832 F.2d 997 (7th Cir. 1987).
Id. at 999.
Id. at 1001.
We note that Bridge ultimately agreed to pay slightly more for the options than Vancil, Inc. had demanded, apparently reflecting the return of a security deposit and other rental adjustments.
In Missouri "`the holder of an option to renew a lease has an interest in the land. The right of renewal constitutes a part of the tenant's interest in the land, and forms a substantial and integral part of the agreement.'" The dispute here was as to the market rate of rent Vancil, Inc. would pay to Bridge after Vancil, Inc. validly exercised one of its options to renew the Lease. The settlement simply involved an agreement to purchase those options from Vancil, Inc.
Santa Fe Trail Neighborhood Redevelopment. Corp. v. W.F. Coen Co., 154 S.W.3d 432, 441 (Mo.Ct.App. 2005) (quoting Land Clearance for Redevelopment Corp. v. Doernhoefer, 389 S.W.2d 781, 785 (Mo. 1965)).

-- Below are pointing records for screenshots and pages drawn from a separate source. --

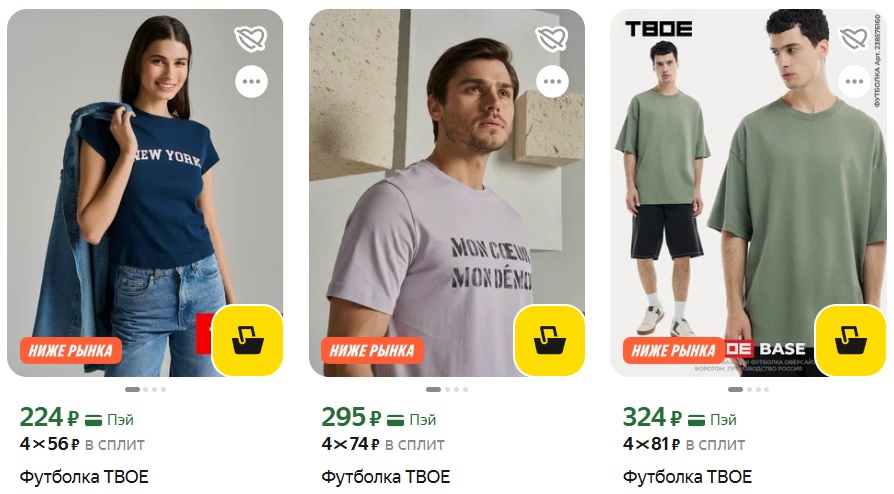The width and height of the screenshot is (894, 494).
Task: Open 'Футболка ТВОЕ' link under 324 ₽ price
Action: (687, 476)
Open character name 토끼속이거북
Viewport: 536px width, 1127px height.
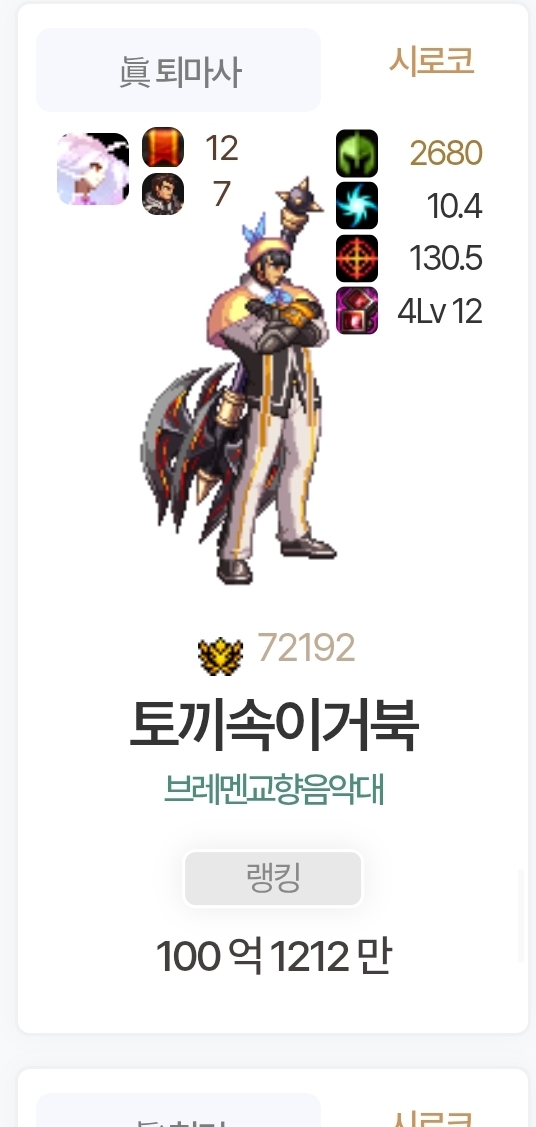(274, 725)
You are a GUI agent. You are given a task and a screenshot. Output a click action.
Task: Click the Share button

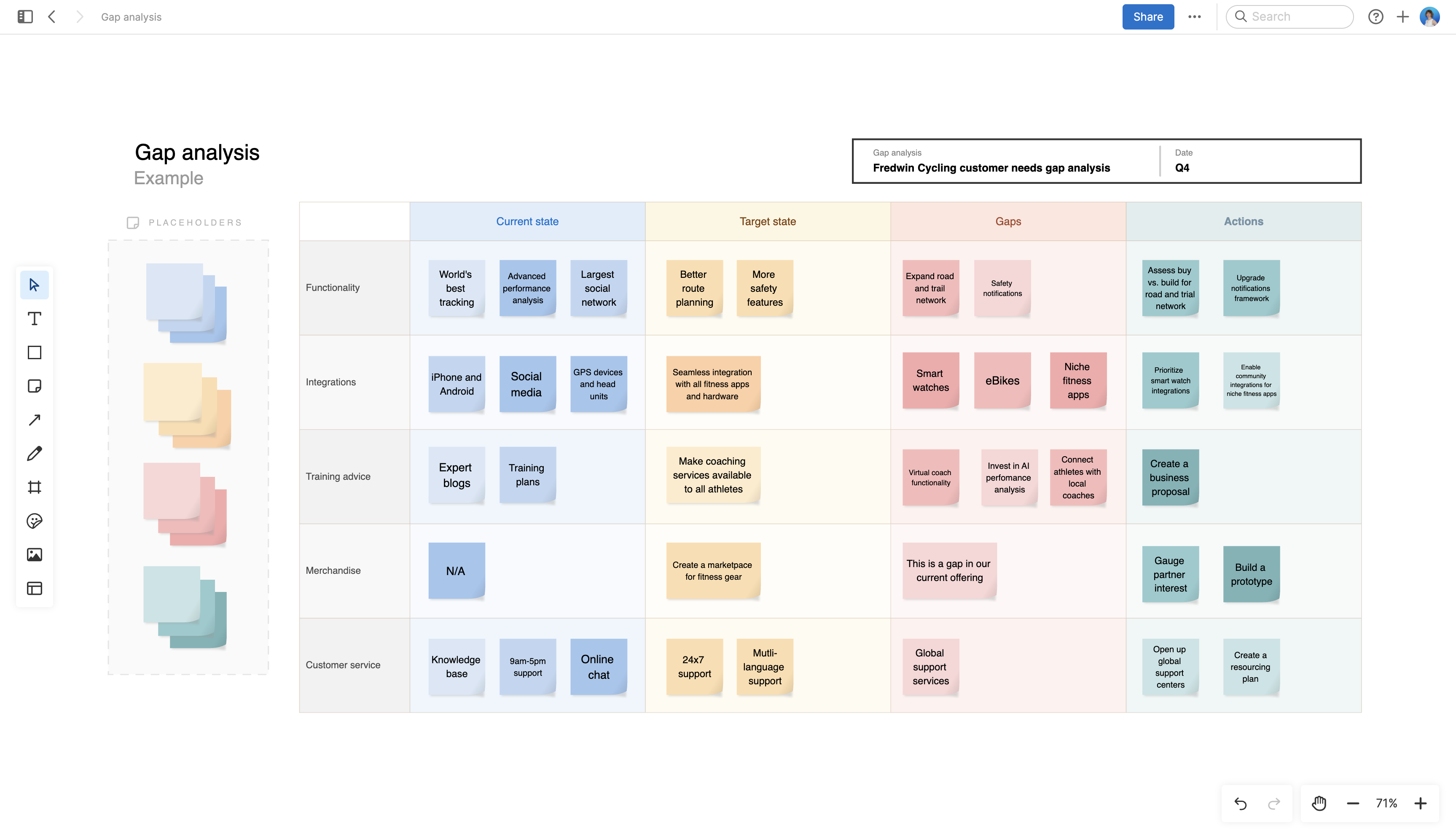[1147, 17]
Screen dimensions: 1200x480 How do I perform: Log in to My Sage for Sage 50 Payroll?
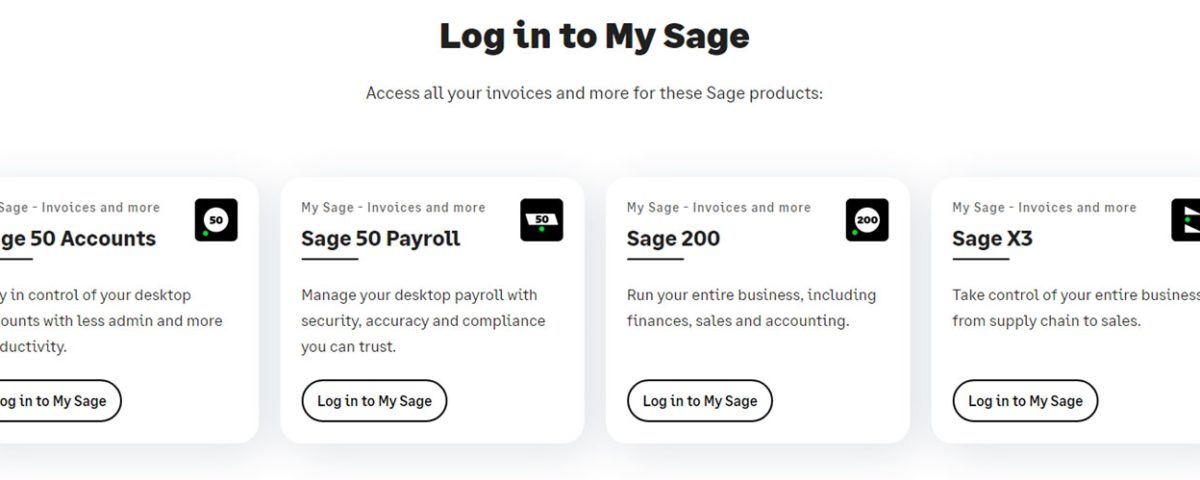click(374, 401)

From the beginning of this dispute Bridge and Vancil, Inc. were attempting to negotiate the value of the two renewal options remaining on the Lease. The options were a valuable asset. At the end of the negotiations the parties agreed on a value, with Bridge paying Vancil, Inc. $46,176.77 down, the balance payable only after Vancil, Inc. vacated the premises. These funds were paid to get Vancil, Inc. to give up its options, not to compensate it for damages suffered from any prior actions taken by Bridge. That is not a payment on account of an antecedent debt; therefore, section 547(b) of the Code is not applicable. We conclude the court erred when it failed to look behind the settlement to discern that this was a negotiation over the value of an asset, and when it incorrectly based its holding on the doctrine of anticipatory breach of contract. We, therefore, reverse the judgment of the court and conclude that the transfer of $46, 176.77 on December 29, 2000, was not on account of an antecedent debt. The judgment of March 3, 2005 is reversed, and the matter is remanded to the bankruptcy court for entry of judgment in favor of defendant Edward C. Vancil, Inc.